A couple things to add, James is the father of the main protagonist, Swift. Jason and James grew up with good parents. They don't have a tragic backstory.
I have no idea why James would be bad but Jason would be good. Again, they have supportive parents (mostly). James currently is a wife beater, completely inhumane and has very backwards beliefs.
How do I make my villain… human?
I had the same problem, but really you just need to go back to their beginnings to see what would make them tick. Looking back on my own villain I had nothing that would make him power hungry or selfish. Instead my villain became more of a fallen hero looking for a second chance, the influence of another making the way in which he gets that second chance far more dangerous to my protagonists.
What would make James immoral? Did he have a mindset that would make him think his parents were favoring his twin? Did he have friends who had parents that fought and then accidentally made problems in his own family seem bigger than they were while Jason had better influences? Was there any teasing or jokes he could have taken as bullying? It also sounds like you can make a situation where James thinks he's doing the right thing, as most villains think they are in the right. Does he ever go into or have a friend affected by bad law enforcement or the law in general? Were superheroes, such as from comics and shows, a big part of his childhood? Perhaps he thinks trying to create superheroes is right no matter those affected, that he'll save more people than he's hurt when he succeeds. Finding that could also find a weakness or soft spot, something that makes him human.

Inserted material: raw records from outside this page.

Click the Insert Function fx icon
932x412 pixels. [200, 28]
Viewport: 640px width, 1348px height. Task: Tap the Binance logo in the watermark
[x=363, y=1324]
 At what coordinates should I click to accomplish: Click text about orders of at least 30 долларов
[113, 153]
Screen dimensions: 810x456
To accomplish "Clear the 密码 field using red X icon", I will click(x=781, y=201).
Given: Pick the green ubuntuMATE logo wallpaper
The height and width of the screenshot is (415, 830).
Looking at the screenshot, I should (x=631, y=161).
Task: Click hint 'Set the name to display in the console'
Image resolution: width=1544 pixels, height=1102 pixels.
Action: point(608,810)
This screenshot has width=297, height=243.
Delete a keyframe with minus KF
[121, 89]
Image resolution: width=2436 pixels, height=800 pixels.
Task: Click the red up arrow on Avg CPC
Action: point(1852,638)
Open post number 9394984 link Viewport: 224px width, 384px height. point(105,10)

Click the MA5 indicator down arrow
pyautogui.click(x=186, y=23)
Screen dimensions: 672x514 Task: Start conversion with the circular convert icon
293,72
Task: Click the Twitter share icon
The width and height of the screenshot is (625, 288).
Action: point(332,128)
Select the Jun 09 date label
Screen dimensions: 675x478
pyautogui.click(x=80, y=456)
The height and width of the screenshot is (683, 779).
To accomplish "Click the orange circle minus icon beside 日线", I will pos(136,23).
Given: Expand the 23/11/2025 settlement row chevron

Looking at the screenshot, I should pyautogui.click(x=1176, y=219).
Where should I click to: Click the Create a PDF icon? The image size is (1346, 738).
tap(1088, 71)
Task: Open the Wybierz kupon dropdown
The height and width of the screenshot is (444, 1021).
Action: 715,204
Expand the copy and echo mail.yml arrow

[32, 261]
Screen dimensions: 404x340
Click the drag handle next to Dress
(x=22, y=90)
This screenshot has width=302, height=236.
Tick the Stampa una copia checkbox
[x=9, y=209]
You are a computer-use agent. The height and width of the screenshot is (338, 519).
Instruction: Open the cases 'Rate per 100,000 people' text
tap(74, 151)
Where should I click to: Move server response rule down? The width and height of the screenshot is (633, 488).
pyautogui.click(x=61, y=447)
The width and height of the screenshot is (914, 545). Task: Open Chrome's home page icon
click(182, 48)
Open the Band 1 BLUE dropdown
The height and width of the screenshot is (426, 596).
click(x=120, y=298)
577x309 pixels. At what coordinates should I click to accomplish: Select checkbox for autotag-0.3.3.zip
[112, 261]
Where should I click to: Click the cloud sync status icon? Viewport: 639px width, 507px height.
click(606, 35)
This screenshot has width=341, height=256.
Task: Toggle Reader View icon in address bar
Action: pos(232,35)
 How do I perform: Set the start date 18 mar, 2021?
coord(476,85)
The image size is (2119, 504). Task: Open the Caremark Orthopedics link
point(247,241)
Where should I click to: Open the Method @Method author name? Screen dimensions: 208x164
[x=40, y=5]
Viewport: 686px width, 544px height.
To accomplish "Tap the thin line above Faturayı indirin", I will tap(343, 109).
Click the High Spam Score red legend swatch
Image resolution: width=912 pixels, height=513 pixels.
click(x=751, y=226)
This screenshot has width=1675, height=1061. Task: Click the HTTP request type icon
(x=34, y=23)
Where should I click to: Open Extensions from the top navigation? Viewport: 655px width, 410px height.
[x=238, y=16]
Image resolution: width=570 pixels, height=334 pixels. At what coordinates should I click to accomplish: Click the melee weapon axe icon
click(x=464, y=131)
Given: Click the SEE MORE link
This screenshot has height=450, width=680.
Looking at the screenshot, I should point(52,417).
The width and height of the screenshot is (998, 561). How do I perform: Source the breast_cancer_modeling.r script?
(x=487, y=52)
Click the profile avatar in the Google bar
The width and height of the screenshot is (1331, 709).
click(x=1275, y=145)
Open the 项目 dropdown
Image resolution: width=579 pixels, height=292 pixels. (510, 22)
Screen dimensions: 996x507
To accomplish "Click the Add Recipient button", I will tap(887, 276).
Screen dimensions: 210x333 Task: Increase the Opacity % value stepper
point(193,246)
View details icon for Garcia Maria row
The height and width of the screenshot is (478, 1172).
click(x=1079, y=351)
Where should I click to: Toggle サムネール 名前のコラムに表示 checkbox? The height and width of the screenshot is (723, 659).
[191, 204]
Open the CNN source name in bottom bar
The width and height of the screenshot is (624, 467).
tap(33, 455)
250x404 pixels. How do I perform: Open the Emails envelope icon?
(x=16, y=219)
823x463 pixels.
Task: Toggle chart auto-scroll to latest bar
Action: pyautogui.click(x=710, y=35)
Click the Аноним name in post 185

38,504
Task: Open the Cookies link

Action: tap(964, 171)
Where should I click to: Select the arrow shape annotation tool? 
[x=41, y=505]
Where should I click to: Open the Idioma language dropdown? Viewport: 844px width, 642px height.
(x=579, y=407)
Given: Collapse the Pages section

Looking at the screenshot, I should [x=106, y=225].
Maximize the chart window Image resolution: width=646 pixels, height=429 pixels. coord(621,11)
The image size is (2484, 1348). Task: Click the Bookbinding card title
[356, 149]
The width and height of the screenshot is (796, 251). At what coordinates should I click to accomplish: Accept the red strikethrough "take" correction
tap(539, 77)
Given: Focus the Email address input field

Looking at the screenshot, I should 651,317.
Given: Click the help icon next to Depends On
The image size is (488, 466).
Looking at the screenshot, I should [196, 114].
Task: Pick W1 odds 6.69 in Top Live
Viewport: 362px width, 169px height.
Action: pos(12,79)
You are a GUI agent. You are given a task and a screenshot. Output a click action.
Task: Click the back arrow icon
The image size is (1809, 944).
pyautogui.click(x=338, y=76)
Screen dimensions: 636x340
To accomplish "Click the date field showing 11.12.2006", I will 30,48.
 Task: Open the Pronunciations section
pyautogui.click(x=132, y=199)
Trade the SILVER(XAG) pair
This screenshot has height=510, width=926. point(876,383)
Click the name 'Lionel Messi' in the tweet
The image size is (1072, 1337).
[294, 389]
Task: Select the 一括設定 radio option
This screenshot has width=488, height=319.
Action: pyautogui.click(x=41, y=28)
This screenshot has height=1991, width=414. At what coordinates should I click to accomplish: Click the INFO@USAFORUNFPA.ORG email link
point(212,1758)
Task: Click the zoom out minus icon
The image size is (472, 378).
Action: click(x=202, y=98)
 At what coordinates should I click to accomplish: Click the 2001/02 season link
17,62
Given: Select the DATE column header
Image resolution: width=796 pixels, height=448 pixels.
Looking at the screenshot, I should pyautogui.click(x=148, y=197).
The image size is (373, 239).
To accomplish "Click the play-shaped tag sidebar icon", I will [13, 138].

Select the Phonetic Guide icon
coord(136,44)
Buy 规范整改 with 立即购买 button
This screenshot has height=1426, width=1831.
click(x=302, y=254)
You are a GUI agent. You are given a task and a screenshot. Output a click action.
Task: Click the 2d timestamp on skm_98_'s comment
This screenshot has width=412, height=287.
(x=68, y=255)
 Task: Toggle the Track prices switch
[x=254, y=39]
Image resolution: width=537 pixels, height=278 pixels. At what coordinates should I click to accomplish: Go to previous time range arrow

(First off James Rugsworth is a really cool name) IOnlyHave1Project has great ideas, the only one I might add is have you considered making him…not a villain? what I mean is, it's a kind of universal truth that nobody really believes that they are evil and I think you have a really easy way to do that here and make James the hero in his own mind as most villains often are. Creating superheroes is on the surface at least kinda a good thing even though the way he's doing it is horrible. You could make him a well intended extremest or a firm believer that ends justify the means or the needs of the many out way the needs of the few - essentially the end goal is worthy so it doesn't matter how many people have to suffer for a worthy sacrifice. The wife beating could have a lot of reasons and I guess I'd need to know more about them both to give a good explanation but examples of reasons he could justify abusing her might be things like: He's trying to 'make her stronger', He's afraid she'll leave him so he's using fear to keep her in her place, He believes theirs some greater evil out there and keeping her with him by any means necessary is the best way to keep her safe. etc.
Another way you can justify the difference between two people with the same back story ending up on opposites sides of morality is…. well mental Illness is thing… And those it does run in families it can skip generations or affect one sibling and not the other etc, Mixing in a little ASPD could help explain biologically why his mind is twisted.
Villains are hard. I, too, have a character that was made in a lab and the person who created her I made "evil." However, he's not a typical villain. He created life because all the life on his planet was wiped out. That's just his motivation though. Everyone has their own. I don't want to give you a villain so I'll give you some tips to work with. The biggest one I have is to flip the story. To through it from James' point of view. Does it makes sense? If it does, you're golden. Genuine malice is rare so why does he do what he do? However, malice does work sometimes, usually when the villain is corrupted. Hope this helped! Spend lots of time on your villain, they take time. Good luck!